Format the lines of the listing from the line that contains "Task: Click the Increase Decimal button" through the line that contains "coord(1959,1250)", inclusive, as a JSON list of strings with one string per line, omitting blank lines.

>> Begin Entries shown

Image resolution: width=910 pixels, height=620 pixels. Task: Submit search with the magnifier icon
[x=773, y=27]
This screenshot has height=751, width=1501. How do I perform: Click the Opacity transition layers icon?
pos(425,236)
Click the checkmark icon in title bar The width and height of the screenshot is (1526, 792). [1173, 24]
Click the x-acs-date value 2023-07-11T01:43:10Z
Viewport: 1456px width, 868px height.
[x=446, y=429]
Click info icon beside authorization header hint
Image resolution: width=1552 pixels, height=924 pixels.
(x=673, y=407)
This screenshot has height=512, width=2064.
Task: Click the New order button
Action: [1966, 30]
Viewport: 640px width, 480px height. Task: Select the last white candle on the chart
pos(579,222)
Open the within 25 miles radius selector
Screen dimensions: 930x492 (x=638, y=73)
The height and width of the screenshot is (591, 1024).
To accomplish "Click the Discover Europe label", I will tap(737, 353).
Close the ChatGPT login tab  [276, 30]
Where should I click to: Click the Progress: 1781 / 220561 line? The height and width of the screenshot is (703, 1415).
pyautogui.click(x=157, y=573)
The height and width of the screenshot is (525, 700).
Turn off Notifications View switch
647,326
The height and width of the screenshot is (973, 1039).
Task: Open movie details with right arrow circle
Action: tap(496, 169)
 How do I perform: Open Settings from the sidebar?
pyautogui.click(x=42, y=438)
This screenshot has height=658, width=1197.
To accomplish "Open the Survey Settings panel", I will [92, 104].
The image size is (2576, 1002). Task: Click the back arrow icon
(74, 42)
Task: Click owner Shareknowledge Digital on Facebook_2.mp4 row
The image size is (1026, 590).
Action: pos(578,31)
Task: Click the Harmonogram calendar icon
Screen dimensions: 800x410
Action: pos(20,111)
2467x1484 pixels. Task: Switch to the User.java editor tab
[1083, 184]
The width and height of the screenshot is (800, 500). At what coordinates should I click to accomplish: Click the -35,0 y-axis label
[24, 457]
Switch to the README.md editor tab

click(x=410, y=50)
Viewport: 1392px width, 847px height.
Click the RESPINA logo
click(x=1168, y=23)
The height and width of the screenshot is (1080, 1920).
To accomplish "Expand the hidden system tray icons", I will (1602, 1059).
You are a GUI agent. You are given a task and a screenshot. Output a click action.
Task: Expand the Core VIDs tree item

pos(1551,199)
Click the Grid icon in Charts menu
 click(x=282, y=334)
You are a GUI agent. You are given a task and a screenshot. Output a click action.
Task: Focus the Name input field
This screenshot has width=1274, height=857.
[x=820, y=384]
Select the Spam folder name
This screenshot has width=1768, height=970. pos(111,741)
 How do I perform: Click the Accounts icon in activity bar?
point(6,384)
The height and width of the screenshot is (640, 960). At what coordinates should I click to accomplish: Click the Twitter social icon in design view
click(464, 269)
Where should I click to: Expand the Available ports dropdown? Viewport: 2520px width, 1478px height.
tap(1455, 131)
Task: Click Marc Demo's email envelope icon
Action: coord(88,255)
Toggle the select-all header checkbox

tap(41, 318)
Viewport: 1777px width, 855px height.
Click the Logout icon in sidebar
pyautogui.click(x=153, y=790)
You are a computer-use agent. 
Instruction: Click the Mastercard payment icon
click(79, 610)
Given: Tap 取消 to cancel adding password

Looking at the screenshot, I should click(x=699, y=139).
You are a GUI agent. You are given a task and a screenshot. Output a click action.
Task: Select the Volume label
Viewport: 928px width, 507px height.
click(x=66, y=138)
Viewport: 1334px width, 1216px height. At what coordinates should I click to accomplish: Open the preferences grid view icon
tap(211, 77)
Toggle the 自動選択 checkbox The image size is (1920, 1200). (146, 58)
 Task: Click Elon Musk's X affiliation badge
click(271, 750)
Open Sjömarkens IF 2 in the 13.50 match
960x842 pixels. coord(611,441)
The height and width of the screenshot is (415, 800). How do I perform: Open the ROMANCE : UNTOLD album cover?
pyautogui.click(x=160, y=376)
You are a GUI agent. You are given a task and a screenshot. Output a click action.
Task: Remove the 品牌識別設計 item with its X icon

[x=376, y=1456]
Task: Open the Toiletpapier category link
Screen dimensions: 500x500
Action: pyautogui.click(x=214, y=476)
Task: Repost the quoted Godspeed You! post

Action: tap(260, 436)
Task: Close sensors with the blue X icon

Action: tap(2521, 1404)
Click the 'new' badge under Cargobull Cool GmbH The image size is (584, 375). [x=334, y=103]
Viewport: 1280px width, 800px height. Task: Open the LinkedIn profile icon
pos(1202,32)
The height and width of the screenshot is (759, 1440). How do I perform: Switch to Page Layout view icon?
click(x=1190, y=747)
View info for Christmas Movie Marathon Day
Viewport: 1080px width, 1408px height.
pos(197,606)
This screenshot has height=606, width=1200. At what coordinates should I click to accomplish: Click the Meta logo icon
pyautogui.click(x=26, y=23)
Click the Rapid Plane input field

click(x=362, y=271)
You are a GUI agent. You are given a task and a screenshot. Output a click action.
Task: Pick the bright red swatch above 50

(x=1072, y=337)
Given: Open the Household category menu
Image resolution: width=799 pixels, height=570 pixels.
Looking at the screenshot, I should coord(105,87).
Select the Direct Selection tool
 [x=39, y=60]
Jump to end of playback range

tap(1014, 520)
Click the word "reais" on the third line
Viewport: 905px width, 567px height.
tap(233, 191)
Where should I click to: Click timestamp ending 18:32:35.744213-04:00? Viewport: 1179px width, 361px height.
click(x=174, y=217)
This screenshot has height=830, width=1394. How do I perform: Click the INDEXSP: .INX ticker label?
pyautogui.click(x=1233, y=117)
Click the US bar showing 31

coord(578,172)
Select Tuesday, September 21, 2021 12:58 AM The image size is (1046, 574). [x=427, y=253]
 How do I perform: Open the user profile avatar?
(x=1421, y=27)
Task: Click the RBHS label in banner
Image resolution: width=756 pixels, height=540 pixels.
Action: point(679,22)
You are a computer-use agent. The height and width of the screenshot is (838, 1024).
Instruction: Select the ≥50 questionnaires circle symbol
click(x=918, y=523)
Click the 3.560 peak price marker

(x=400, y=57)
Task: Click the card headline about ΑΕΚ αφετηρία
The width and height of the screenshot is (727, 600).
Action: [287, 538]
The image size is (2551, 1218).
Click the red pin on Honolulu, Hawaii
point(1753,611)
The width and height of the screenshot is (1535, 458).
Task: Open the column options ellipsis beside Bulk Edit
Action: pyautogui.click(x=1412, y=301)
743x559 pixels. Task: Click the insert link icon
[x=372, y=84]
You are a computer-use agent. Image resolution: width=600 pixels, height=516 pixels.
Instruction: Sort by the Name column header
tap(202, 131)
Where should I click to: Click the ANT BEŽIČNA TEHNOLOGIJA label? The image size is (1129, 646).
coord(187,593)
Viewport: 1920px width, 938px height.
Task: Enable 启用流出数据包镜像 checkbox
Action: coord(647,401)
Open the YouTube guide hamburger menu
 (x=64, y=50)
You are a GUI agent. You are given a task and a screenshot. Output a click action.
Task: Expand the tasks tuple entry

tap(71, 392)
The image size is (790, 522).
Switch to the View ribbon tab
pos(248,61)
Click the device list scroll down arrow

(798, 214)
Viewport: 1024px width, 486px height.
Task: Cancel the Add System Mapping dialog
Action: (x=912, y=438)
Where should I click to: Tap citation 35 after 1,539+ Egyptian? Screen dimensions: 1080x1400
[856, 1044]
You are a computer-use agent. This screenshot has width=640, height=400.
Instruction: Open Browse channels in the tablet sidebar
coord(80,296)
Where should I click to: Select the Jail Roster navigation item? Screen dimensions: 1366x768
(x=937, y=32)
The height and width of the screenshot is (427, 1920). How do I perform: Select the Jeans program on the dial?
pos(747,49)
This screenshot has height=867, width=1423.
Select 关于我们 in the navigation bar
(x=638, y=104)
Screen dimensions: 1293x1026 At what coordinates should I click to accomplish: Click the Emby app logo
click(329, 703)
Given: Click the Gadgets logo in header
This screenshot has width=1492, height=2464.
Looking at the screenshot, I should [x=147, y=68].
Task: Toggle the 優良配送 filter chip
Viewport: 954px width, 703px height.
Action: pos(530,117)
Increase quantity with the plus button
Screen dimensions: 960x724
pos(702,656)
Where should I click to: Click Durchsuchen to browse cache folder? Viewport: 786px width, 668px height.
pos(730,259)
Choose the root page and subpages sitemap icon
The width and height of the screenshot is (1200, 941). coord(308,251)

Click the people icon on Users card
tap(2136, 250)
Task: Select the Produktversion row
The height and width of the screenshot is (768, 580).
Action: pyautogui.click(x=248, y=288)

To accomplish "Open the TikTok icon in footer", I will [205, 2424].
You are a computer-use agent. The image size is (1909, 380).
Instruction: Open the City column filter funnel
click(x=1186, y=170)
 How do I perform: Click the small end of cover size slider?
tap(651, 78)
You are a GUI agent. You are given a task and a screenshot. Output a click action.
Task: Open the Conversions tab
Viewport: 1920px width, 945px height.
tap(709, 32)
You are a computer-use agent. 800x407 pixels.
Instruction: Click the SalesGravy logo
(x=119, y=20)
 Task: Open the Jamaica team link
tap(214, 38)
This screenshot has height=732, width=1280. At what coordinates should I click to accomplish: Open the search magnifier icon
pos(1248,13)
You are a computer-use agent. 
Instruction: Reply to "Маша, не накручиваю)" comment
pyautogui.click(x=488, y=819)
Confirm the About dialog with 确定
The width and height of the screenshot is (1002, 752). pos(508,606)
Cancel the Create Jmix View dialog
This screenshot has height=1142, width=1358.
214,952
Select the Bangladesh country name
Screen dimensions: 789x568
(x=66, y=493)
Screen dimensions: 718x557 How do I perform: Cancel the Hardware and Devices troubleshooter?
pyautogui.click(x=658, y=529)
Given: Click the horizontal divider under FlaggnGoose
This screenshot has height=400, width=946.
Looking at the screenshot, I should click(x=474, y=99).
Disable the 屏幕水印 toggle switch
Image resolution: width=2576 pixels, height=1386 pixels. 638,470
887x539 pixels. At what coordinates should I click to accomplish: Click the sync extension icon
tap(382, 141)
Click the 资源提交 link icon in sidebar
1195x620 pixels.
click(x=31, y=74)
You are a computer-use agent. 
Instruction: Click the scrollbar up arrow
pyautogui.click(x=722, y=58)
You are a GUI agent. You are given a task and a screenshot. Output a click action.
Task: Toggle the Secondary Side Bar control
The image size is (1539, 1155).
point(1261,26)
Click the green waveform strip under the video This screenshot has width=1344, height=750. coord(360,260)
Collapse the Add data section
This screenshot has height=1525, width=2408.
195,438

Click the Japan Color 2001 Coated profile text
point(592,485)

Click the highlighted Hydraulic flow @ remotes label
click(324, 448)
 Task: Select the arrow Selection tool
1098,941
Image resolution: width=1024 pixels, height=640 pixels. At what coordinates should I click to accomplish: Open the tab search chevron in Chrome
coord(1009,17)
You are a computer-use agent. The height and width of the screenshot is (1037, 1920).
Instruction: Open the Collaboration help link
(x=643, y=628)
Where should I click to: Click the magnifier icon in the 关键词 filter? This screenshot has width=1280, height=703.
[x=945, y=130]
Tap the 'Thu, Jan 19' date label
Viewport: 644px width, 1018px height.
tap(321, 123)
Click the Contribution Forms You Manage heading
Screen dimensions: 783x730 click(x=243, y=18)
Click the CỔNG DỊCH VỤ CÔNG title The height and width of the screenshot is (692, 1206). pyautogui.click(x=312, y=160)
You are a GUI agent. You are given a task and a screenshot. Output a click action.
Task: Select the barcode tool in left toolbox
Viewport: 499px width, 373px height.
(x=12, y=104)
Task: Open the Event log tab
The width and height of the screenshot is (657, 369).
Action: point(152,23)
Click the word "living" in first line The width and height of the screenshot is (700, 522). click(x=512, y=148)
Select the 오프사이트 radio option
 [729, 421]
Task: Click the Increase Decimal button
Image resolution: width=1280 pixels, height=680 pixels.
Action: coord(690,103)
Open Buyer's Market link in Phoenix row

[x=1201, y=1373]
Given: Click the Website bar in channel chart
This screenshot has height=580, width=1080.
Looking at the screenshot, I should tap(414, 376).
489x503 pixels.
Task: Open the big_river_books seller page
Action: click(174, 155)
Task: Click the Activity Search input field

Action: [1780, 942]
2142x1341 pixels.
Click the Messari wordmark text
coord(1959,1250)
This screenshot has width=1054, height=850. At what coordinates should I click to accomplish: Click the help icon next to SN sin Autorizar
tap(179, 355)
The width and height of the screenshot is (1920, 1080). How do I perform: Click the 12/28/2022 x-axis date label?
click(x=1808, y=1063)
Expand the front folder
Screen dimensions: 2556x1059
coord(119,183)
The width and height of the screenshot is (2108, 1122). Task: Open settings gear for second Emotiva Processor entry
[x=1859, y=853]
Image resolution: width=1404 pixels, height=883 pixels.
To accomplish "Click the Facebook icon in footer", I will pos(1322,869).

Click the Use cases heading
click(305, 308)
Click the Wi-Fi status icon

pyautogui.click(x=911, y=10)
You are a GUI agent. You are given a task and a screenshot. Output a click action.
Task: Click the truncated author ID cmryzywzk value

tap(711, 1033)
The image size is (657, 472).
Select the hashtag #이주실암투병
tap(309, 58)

>> End Entries shown

- _Task output_:
[
  "Task: Click the Increase Decimal button",
  "Image resolution: width=1280 pixels, height=680 pixels.",
  "Action: coord(690,103)",
  "Open Buyer's Market link in Phoenix row",
  "[x=1201, y=1373]",
  "Given: Click the Website bar in channel chart",
  "This screenshot has height=580, width=1080.",
  "Looking at the screenshot, I should tap(414, 376).",
  "489x503 pixels.",
  "Task: Open the big_river_books seller page",
  "Action: click(174, 155)",
  "Task: Click the Activity Search input field",
  "Action: [1780, 942]",
  "2142x1341 pixels.",
  "Click the Messari wordmark text",
  "coord(1959,1250)"
]